> _To do_: Word for word, restate every record.

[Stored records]
※

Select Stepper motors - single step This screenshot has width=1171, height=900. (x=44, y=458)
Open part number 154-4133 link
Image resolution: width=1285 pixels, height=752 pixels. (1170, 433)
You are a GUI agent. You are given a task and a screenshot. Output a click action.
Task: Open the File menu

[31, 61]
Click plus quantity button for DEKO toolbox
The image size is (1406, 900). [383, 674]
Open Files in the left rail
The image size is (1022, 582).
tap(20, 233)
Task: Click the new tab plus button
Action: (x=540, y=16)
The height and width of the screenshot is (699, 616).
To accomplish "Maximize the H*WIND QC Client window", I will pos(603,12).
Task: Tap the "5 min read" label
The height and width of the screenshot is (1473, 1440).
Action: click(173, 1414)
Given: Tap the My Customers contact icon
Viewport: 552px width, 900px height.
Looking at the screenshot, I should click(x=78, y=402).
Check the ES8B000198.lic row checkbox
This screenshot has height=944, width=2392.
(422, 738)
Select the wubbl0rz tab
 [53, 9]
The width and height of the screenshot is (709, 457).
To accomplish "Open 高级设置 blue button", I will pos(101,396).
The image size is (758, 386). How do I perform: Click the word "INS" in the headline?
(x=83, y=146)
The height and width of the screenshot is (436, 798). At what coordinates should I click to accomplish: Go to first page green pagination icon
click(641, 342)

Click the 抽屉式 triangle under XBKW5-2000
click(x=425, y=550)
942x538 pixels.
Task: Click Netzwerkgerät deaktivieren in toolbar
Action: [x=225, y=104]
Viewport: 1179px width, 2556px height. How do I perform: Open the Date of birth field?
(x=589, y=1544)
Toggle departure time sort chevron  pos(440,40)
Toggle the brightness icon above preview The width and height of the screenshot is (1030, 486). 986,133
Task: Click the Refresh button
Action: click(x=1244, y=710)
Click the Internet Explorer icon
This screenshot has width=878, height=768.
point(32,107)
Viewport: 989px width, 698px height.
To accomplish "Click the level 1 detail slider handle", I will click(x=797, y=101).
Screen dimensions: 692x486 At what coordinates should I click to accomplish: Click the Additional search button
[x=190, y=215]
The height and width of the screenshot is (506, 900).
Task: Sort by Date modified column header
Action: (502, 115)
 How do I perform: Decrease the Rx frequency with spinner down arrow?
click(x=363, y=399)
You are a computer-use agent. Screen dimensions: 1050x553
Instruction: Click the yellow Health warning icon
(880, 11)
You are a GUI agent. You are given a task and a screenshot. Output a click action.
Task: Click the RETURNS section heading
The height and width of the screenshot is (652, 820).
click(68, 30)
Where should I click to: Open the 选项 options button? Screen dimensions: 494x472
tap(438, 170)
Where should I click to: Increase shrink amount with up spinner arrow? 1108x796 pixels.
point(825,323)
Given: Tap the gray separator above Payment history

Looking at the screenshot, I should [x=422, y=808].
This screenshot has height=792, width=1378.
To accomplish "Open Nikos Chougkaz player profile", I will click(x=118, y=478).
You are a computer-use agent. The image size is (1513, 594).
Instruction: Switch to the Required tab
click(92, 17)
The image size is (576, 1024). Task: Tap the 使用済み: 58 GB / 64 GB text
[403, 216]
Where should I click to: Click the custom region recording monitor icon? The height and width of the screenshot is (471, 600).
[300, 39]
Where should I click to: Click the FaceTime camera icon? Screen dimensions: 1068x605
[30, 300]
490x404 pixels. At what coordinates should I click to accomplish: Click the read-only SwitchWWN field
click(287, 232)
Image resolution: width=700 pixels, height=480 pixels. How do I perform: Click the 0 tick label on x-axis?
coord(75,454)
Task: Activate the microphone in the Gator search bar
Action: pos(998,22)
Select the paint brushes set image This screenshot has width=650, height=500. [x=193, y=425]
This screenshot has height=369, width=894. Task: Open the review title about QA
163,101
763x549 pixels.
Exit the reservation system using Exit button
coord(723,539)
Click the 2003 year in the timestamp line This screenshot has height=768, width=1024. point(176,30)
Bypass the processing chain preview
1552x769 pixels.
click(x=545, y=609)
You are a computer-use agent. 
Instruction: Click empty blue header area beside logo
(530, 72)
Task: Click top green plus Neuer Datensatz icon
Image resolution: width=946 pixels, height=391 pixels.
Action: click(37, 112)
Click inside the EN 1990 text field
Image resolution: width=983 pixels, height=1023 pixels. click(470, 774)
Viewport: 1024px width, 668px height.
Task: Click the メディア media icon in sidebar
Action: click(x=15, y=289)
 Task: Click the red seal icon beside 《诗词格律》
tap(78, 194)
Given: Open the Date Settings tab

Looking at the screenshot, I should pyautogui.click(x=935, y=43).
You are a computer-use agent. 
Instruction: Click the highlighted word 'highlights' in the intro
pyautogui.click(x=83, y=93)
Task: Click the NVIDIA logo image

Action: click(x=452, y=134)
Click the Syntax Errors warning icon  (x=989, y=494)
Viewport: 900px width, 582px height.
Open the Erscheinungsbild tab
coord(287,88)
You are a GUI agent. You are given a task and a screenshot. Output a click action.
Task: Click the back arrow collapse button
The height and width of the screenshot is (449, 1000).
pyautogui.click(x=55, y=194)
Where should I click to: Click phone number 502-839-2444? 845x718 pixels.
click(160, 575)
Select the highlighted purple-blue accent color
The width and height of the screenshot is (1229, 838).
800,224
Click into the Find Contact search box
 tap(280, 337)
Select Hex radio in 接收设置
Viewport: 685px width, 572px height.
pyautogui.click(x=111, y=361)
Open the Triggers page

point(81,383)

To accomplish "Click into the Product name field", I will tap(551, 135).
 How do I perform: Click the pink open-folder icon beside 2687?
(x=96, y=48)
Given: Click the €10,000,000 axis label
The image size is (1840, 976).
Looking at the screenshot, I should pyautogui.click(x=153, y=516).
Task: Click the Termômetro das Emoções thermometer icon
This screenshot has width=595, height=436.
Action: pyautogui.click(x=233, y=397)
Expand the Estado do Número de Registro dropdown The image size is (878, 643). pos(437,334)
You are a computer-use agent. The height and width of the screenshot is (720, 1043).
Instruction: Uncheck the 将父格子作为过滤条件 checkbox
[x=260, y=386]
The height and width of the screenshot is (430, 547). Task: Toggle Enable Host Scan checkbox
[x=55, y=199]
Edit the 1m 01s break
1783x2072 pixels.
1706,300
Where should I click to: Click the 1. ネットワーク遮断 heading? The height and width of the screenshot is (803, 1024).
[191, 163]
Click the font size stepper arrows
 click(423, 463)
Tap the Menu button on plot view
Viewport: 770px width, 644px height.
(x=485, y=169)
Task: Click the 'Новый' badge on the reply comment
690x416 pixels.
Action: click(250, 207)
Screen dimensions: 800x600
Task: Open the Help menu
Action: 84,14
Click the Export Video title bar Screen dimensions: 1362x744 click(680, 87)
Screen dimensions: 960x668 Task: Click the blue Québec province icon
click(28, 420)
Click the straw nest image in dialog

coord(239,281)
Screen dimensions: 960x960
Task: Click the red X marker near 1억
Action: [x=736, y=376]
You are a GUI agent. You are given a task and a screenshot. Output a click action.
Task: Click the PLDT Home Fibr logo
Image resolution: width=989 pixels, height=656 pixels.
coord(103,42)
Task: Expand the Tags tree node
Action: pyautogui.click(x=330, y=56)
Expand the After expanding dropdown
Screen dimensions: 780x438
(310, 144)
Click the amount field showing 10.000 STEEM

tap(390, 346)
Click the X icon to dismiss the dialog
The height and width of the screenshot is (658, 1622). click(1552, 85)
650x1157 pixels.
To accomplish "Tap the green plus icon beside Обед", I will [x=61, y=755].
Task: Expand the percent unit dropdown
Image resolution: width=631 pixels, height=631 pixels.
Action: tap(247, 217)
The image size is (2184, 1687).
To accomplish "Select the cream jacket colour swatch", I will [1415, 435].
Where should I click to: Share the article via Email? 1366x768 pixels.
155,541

※

> _Solution_:
Select Stepper motors - single step This screenshot has width=1171, height=900. (x=44, y=458)
Open part number 154-4133 link
Image resolution: width=1285 pixels, height=752 pixels. (1170, 433)
You are a GUI agent. You are given a task and a screenshot. Output a click action.
Task: Open the File menu

[31, 61]
Click plus quantity button for DEKO toolbox
The image size is (1406, 900). [383, 674]
Open Files in the left rail
The image size is (1022, 582).
tap(20, 233)
Task: Click the new tab plus button
Action: (x=540, y=16)
The height and width of the screenshot is (699, 616).
To accomplish "Maximize the H*WIND QC Client window", I will pos(603,12).
Task: Tap the "5 min read" label
The height and width of the screenshot is (1473, 1440).
Action: click(173, 1414)
Given: Tap the My Customers contact icon
Viewport: 552px width, 900px height.
Looking at the screenshot, I should click(x=78, y=402).
Check the ES8B000198.lic row checkbox
This screenshot has height=944, width=2392.
(422, 738)
Select the wubbl0rz tab
 [53, 9]
The width and height of the screenshot is (709, 457).
To accomplish "Open 高级设置 blue button", I will pos(101,396).
The image size is (758, 386). How do I perform: Click the word "INS" in the headline?
(x=83, y=146)
The height and width of the screenshot is (436, 798). At what coordinates should I click to accomplish: Go to first page green pagination icon
click(641, 342)

Click the 抽屉式 triangle under XBKW5-2000
click(x=425, y=550)
942x538 pixels.
Task: Click Netzwerkgerät deaktivieren in toolbar
Action: [x=225, y=104]
Viewport: 1179px width, 2556px height. How do I perform: Open the Date of birth field?
(x=589, y=1544)
Toggle departure time sort chevron  pos(440,40)
Toggle the brightness icon above preview The width and height of the screenshot is (1030, 486). 986,133
Task: Click the Refresh button
Action: click(x=1244, y=710)
Click the Internet Explorer icon
This screenshot has width=878, height=768.
point(32,107)
Viewport: 989px width, 698px height.
To accomplish "Click the level 1 detail slider handle", I will click(x=797, y=101).
Screen dimensions: 692x486 At what coordinates should I click to accomplish: Click the Additional search button
[x=190, y=215]
The height and width of the screenshot is (506, 900).
Task: Sort by Date modified column header
Action: (502, 115)
 How do I perform: Decrease the Rx frequency with spinner down arrow?
click(x=363, y=399)
You are a computer-use agent. Screen dimensions: 1050x553
Instruction: Click the yellow Health warning icon
(880, 11)
You are a GUI agent. You are given a task and a screenshot. Output a click action.
Task: Click the RETURNS section heading
The height and width of the screenshot is (652, 820).
click(68, 30)
Where should I click to: Open the 选项 options button? Screen dimensions: 494x472
tap(438, 170)
Where should I click to: Increase shrink amount with up spinner arrow? 1108x796 pixels.
point(825,323)
Given: Tap the gray separator above Payment history

Looking at the screenshot, I should [x=422, y=808].
This screenshot has height=792, width=1378.
To accomplish "Open Nikos Chougkaz player profile", I will click(x=118, y=478).
You are a computer-use agent. The image size is (1513, 594).
Instruction: Switch to the Required tab
click(92, 17)
The image size is (576, 1024). Task: Tap the 使用済み: 58 GB / 64 GB text
[403, 216]
Where should I click to: Click the custom region recording monitor icon? The height and width of the screenshot is (471, 600).
[300, 39]
Where should I click to: Click the FaceTime camera icon? Screen dimensions: 1068x605
[30, 300]
490x404 pixels. At what coordinates should I click to accomplish: Click the read-only SwitchWWN field
click(287, 232)
Image resolution: width=700 pixels, height=480 pixels. How do I perform: Click the 0 tick label on x-axis?
coord(75,454)
Task: Activate the microphone in the Gator search bar
Action: pos(998,22)
Select the paint brushes set image This screenshot has width=650, height=500. [x=193, y=425]
This screenshot has height=369, width=894. Task: Open the review title about QA
163,101
763x549 pixels.
Exit the reservation system using Exit button
coord(723,539)
Click the 2003 year in the timestamp line This screenshot has height=768, width=1024. point(176,30)
Bypass the processing chain preview
1552x769 pixels.
click(x=545, y=609)
You are a computer-use agent. 
Instruction: Click empty blue header area beside logo
(530, 72)
Task: Click top green plus Neuer Datensatz icon
Image resolution: width=946 pixels, height=391 pixels.
Action: click(37, 112)
Click inside the EN 1990 text field
Image resolution: width=983 pixels, height=1023 pixels. click(470, 774)
Viewport: 1024px width, 668px height.
Task: Click the メディア media icon in sidebar
Action: click(x=15, y=289)
 Task: Click the red seal icon beside 《诗词格律》
tap(78, 194)
Given: Open the Date Settings tab

Looking at the screenshot, I should pyautogui.click(x=935, y=43).
You are a computer-use agent. 
Instruction: Click the highlighted word 'highlights' in the intro
pyautogui.click(x=83, y=93)
Task: Click the NVIDIA logo image

Action: click(x=452, y=134)
Click the Syntax Errors warning icon  (x=989, y=494)
Viewport: 900px width, 582px height.
Open the Erscheinungsbild tab
coord(287,88)
You are a GUI agent. You are given a task and a screenshot. Output a click action.
Task: Click the back arrow collapse button
The height and width of the screenshot is (449, 1000).
pyautogui.click(x=55, y=194)
Where should I click to: Click phone number 502-839-2444? 845x718 pixels.
click(160, 575)
Select the highlighted purple-blue accent color
The width and height of the screenshot is (1229, 838).
800,224
Click into the Find Contact search box
 tap(280, 337)
Select Hex radio in 接收设置
Viewport: 685px width, 572px height.
pyautogui.click(x=111, y=361)
Open the Triggers page

point(81,383)

To accomplish "Click into the Product name field", I will tap(551, 135).
 How do I perform: Click the pink open-folder icon beside 2687?
(x=96, y=48)
Given: Click the €10,000,000 axis label
The image size is (1840, 976).
Looking at the screenshot, I should pyautogui.click(x=153, y=516).
Task: Click the Termômetro das Emoções thermometer icon
This screenshot has width=595, height=436.
Action: pyautogui.click(x=233, y=397)
Expand the Estado do Número de Registro dropdown The image size is (878, 643). pos(437,334)
You are a computer-use agent. The height and width of the screenshot is (720, 1043).
Instruction: Uncheck the 将父格子作为过滤条件 checkbox
[x=260, y=386]
The height and width of the screenshot is (430, 547). Task: Toggle Enable Host Scan checkbox
[x=55, y=199]
Edit the 1m 01s break
1783x2072 pixels.
1706,300
Where should I click to: Click the 1. ネットワーク遮断 heading? The height and width of the screenshot is (803, 1024).
[191, 163]
Click the font size stepper arrows
 click(423, 463)
Tap the Menu button on plot view
Viewport: 770px width, 644px height.
(x=485, y=169)
Task: Click the 'Новый' badge on the reply comment
690x416 pixels.
Action: click(250, 207)
Screen dimensions: 800x600
Task: Open the Help menu
Action: 84,14
Click the Export Video title bar Screen dimensions: 1362x744 click(680, 87)
Screen dimensions: 960x668 Task: Click the blue Québec province icon
click(28, 420)
Click the straw nest image in dialog

coord(239,281)
Screen dimensions: 960x960
Task: Click the red X marker near 1억
Action: [x=736, y=376]
You are a GUI agent. You are given a task and a screenshot. Output a click action.
Task: Click the PLDT Home Fibr logo
Image resolution: width=989 pixels, height=656 pixels.
coord(103,42)
Task: Expand the Tags tree node
Action: pyautogui.click(x=330, y=56)
Expand the After expanding dropdown
Screen dimensions: 780x438
(310, 144)
Click the amount field showing 10.000 STEEM

tap(390, 346)
Click the X icon to dismiss the dialog
The height and width of the screenshot is (658, 1622). click(1552, 85)
650x1157 pixels.
To accomplish "Tap the green plus icon beside Обед", I will [x=61, y=755].
Task: Expand the percent unit dropdown
Image resolution: width=631 pixels, height=631 pixels.
Action: tap(247, 217)
The image size is (2184, 1687).
To accomplish "Select the cream jacket colour swatch", I will [1415, 435].
Where should I click to: Share the article via Email? 1366x768 pixels.
155,541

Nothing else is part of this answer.